Leadership. My senior year I was team captain, and looking back, there are many things that I did wrong as a so called leader, but because of that, I was able to emerge as the leader I am today. Life is about learning, making adjustments, and moving forward. Even though I was team captain, I was timid and very afraid to speak what I thought and felt. I remember a few times where I would voice my opinion, but as soon as someone said something back to me going against what I was saying, I backed down. I tried to act like a leader, but acting and doing are two completely separate things. Was I leading by example? In some ways. I was able to improve many aspects of my game, such as patience and my temper, and that helped me be an alright leader by example, but now looking back, I feel like I was less than half of the leader I should have been. Leadership to me now is about leading 100% by example, showing people what they need to do to become successful, being completely passionate, speaking with believe and power, and not backing down in the face of adversity or struggle. I wish that I could go back in time and be the leader that the team deserved.
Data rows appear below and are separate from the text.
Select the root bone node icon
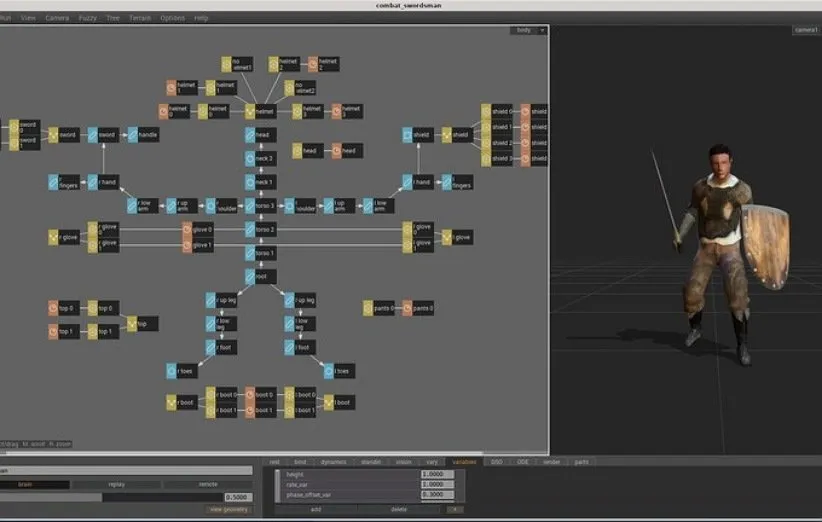The image size is (822, 522). [x=249, y=277]
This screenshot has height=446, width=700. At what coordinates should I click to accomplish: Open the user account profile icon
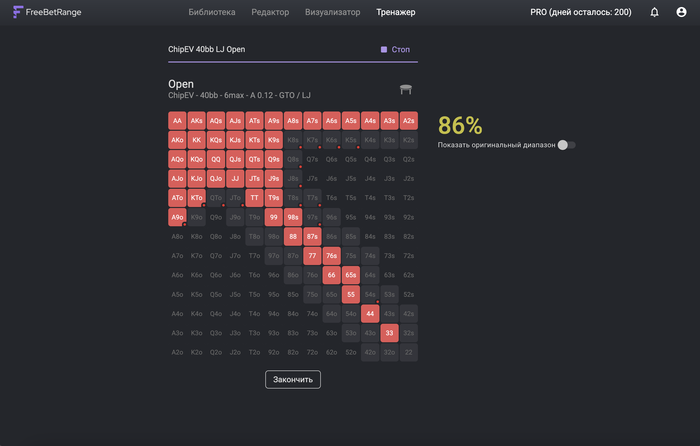(x=681, y=12)
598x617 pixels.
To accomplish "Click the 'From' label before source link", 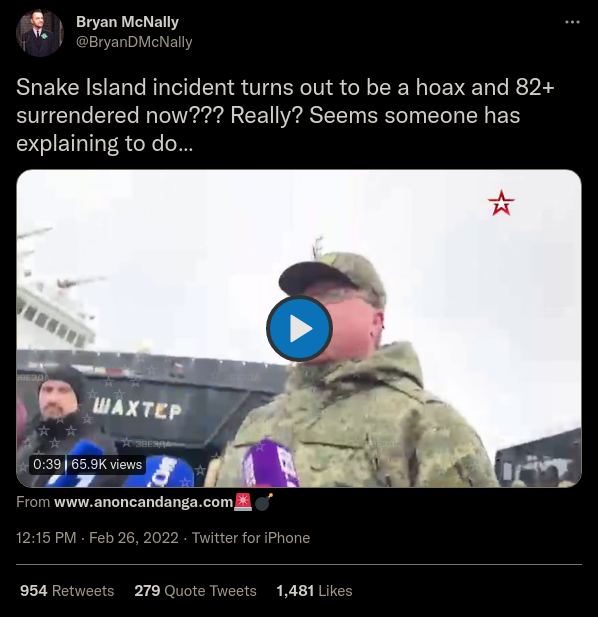I will click(33, 502).
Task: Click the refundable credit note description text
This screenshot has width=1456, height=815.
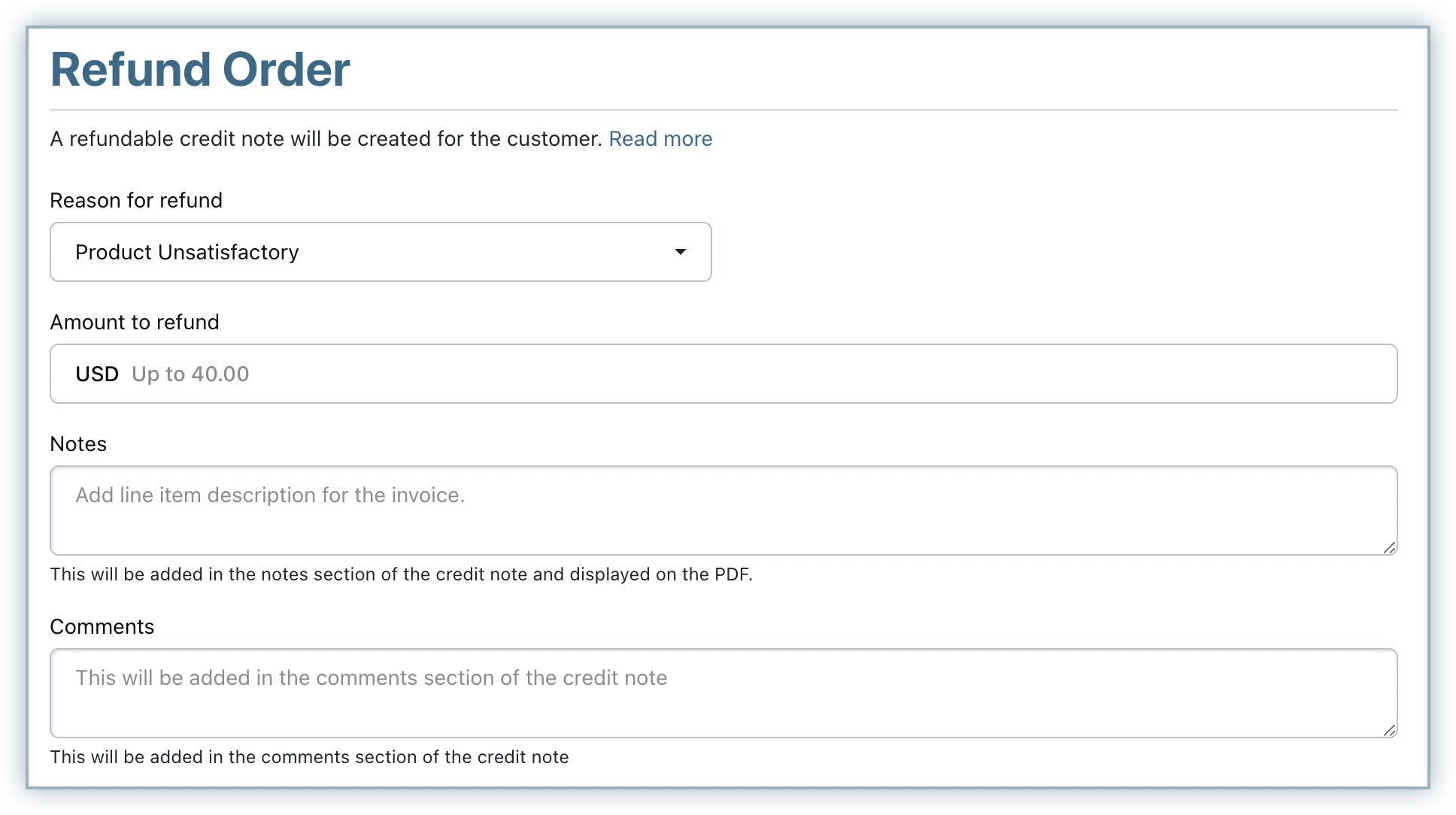Action: 326,139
Maybe I’m being a little tough on myself, but there is no comparison to the leader I am now compared to the leader I used to be.
For 17 years, baseball was my life, and I’m so blessed and fortunate to have been able to learn the many lessons that baseball has been able to teach me. Because of baseball, I don’t fear failure, and have learned how to accept it; have learned how to become an effective leader; and was able to understand the importance of a strong work ethic. Because of baseball, and the way my parents have raised me of course, I have become the man I am today. So whenever I hear about someone talking about quitting a sport, especially baseball, I always encourage them to stick with it because they have no idea how much it will help them progress in life.